How a nervous dog from a Cyprus animal shelter ended up loved and cared for by one of the UK’s most high-profile couples
By Annette Chrysostomou
One lucky dog from Cyprus has recently found a new home with a very famous English couple, former Liverpool and England footballer Jamie Redknapp and his wife, singer and TV presenter, Louise.
Eve Moore, a 21-year-old student from Mirfield, West Yorkshire, who last year rehomed more than a hundred dogs from Cyprus’ animal shelters mostly to new homes in the UK, had to take a very nervous Corky to his new owners who live in Majorca.
Months ago, as part of her job as the rehoming manager of the international animal welfare charity ‘Wild at Heart Foundation’, she had uploaded a photo of Corky with a host of other dogs onto the foundation’s website.
Though good looking, Corky – a Jura hound cross – was described as a nervous dog who needed patience and consistency to help him adapt to a new life, and Eve knew he would be the hardest of the lot to rehome.
And indeed, nothing happened for several months.
Then, suddenly, it did. Louise Redknapp – presenter on British TV’s So You Think You Can Dance and a singer who has sold 15 million records in the UK alone – contacted the foundation, saying that she liked Corky and wanted to give him a new life in Majorca.
That got the ball rolling, and earlier this month it fell to Eve to accompany Corky on his journey.
All dogs about to be rehomed get a minder to accompany them. Eve, whose father lives in Cyprus, has been actively involved in rescuing dogs in Cyprus for several years, but it was her first time travelling with a rehomed dog.
It was to be a challenging trip.
First, she had to fly from Gatwick to Cyprus to collect Corky and escort him to the Redknapps in Majorca, flying from Cyprus via Athens.
Second, Corky really was a nervous dog.
Upon her arrival in Cyprus, Eve met with Corky for the first time and immediately fell in love with him. However, the dog avoided her.
“The best way to describe him was skittish,” she wrote on her blog. “He was happy and excitable, but seemed constantly on edge and anxious.”
The next day, it took Eve almost an hour to put the nervous dog into a crate, only to discover the crate was too big for the car and had to be dissembled and assembled again at the airport.
Before the dog could board he had to be weighed, paid for, and his crate had to be X-rayed. After his pet passport was checked, he was finally ready, but by that time Eve had to sprint to catch her flight.
More panic ensued when the two reached Athens, with Eve trying to catch a connecting flight while making sure that the dog was on board the plane. Finally, they both made it to Palma de Majorca.
As it was night time when they arrived, it had been decided to introduce the dog to its new owners the next day. This meant Eve and Corky spending a night at a hotel.
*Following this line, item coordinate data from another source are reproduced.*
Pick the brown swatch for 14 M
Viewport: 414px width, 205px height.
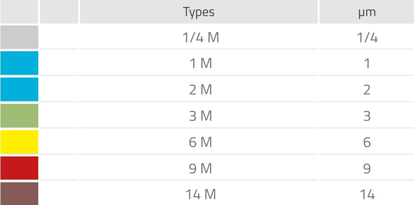[19, 194]
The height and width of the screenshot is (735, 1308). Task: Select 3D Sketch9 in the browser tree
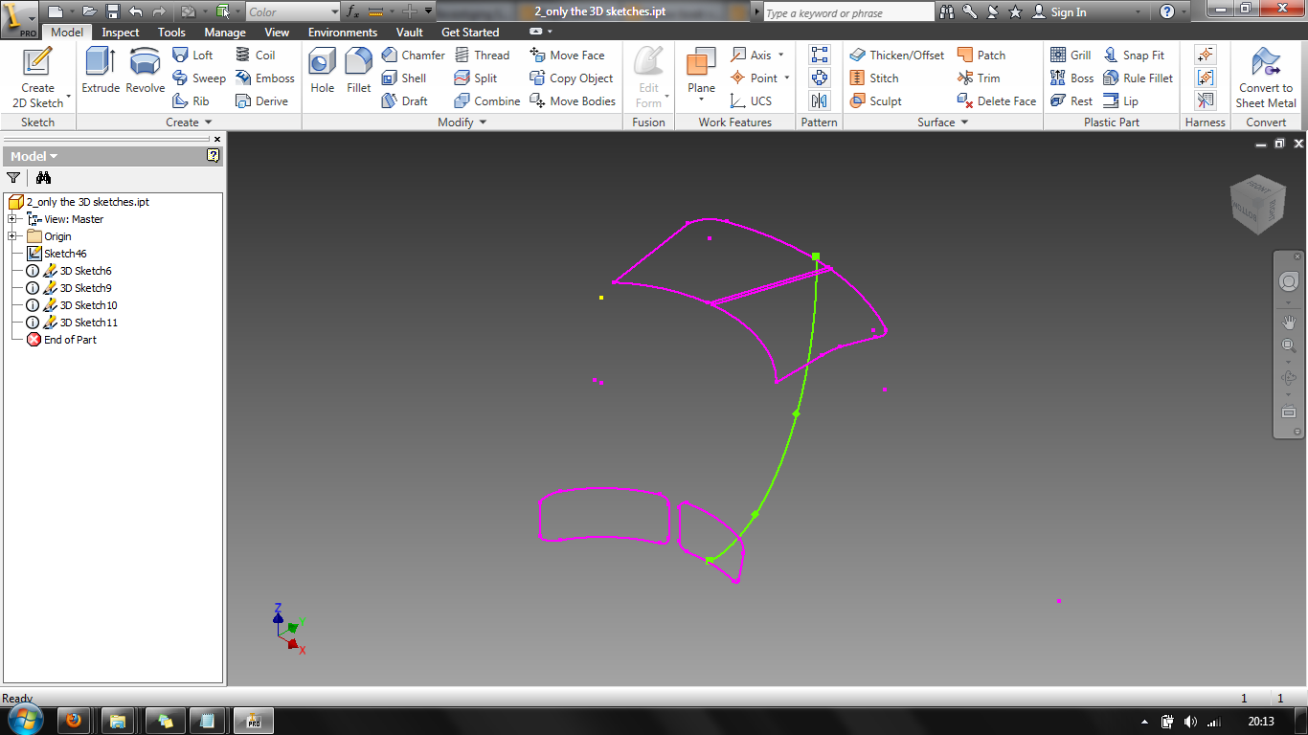tap(86, 287)
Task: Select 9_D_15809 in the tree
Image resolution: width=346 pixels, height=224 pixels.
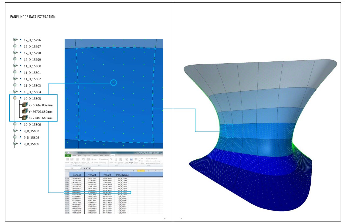Action: pyautogui.click(x=31, y=144)
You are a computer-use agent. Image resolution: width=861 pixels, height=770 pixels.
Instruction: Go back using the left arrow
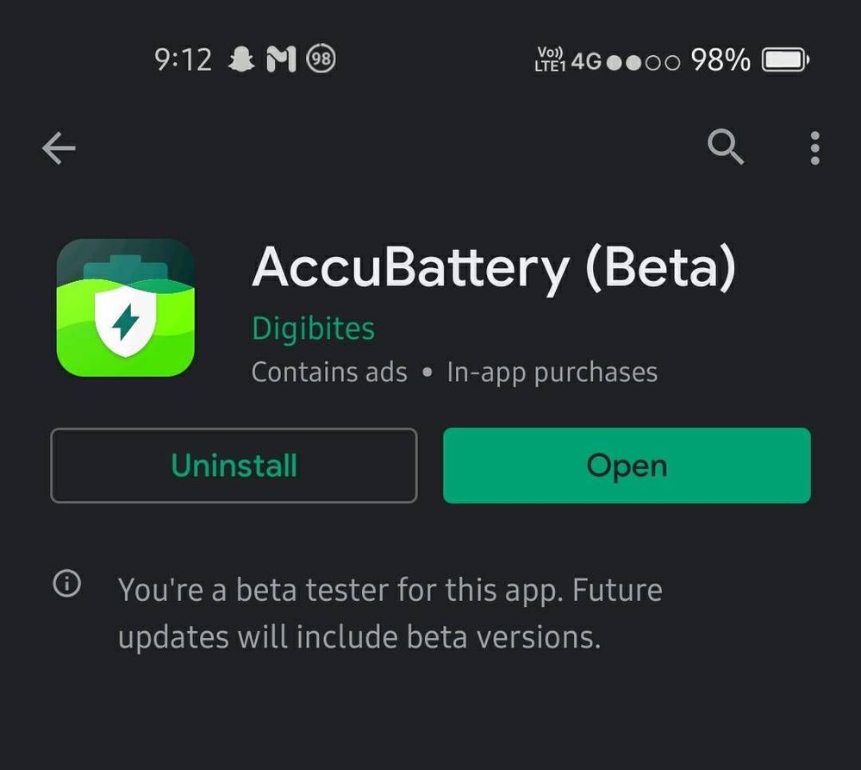59,147
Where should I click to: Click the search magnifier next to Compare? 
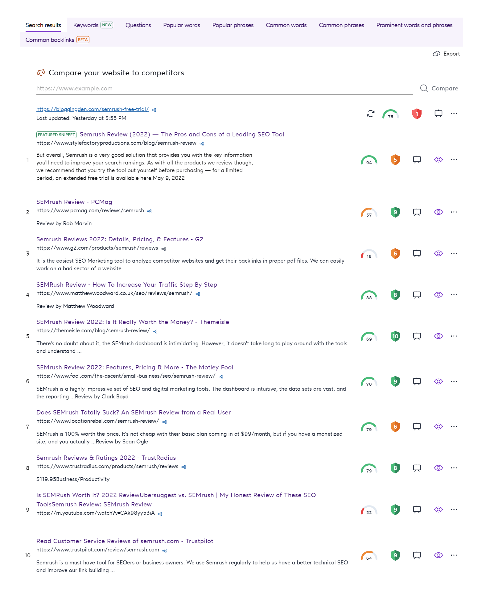(x=424, y=88)
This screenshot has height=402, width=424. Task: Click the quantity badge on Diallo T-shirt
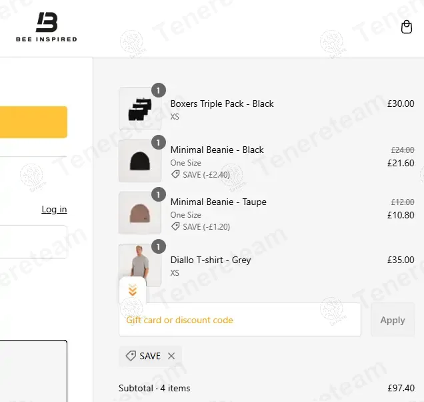(x=159, y=246)
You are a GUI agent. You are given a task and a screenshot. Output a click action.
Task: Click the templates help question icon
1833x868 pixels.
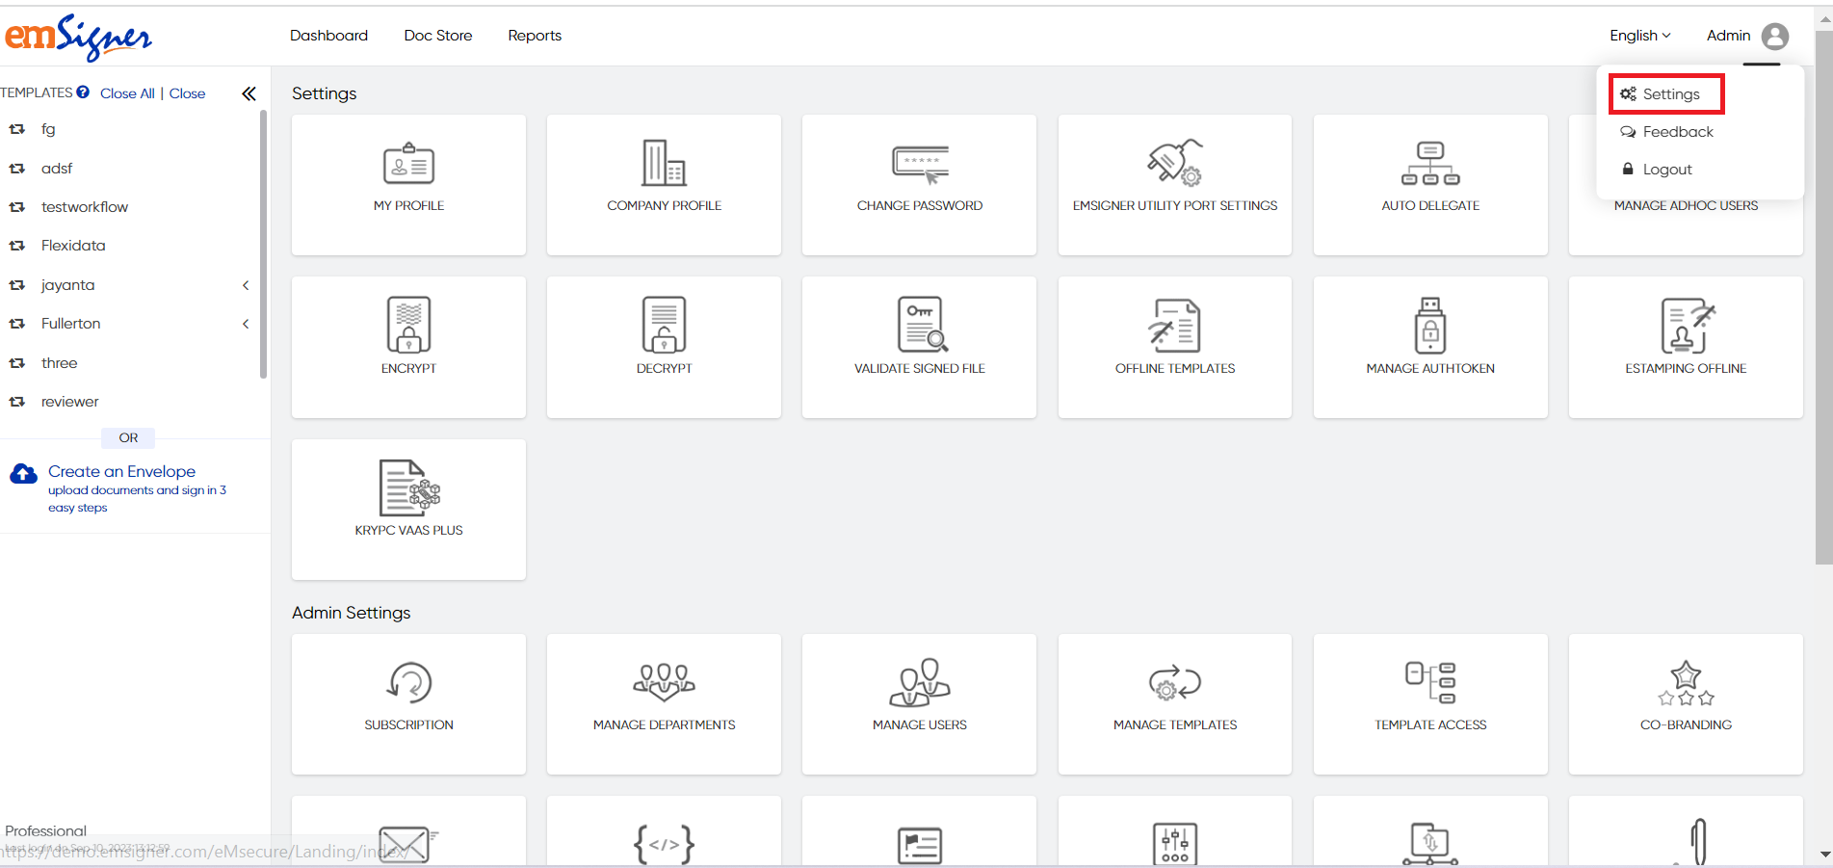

“Knowing that Corky hated the lead and would refuse to walk with it meant that I had to transport him everywhere in the crate. He weighed almost 30kg, with the crate adding an additional 10kg,” said Eve. “I was having to move more or less the equivalent of my own body weight, and I’m only 5’3ft as well so trust me, it was difficult!”
Although Corky had become relaxed in Eve’s presence, the next big challenge was meeting his new owners.
First to visit was Louise. “Corky peed on the floor, ran into the corner of the room, and growled relentlessly. My heart broke seeing him so scared. Even though there was no threat, he was just so uncomfortable,” wrote Eve.
Eventually, after offering him steak without success, Louise just approached him and once she stroked him, he stopped growling, realising that no one was going to hurt him.
When Jamie Redknapp entered the room with the family’s two Sharpei dogs, Corky started up again but this time calmed down quickly.
Once at the Redknapp’s home, Corky was surprisingly quick to get his bearings.
“The previous day I had been introduced to an easily spooked, nervous dog that would avoid coming too close at all costs,” Eve wrote. “Today I was watching a dog with relaxed body language and a wagging tail receive cuddles from his new family members.”
The Redknapp family reported that over the next few days Corky had found the confidence to climb onto the sofa and eat chicken out of people’s hands. Most importantly, they had been able to take him out on walks and he had behaved perfectly on the lead.
And the dog is not the only one that benefited from the adoption. The Redknapps are also happy with their choice.
“We are all really proud to have adopted, and I think more people should try it,” said Louise Redknapp earlier this week. “Corky is a sweetheart and he will be so loved.”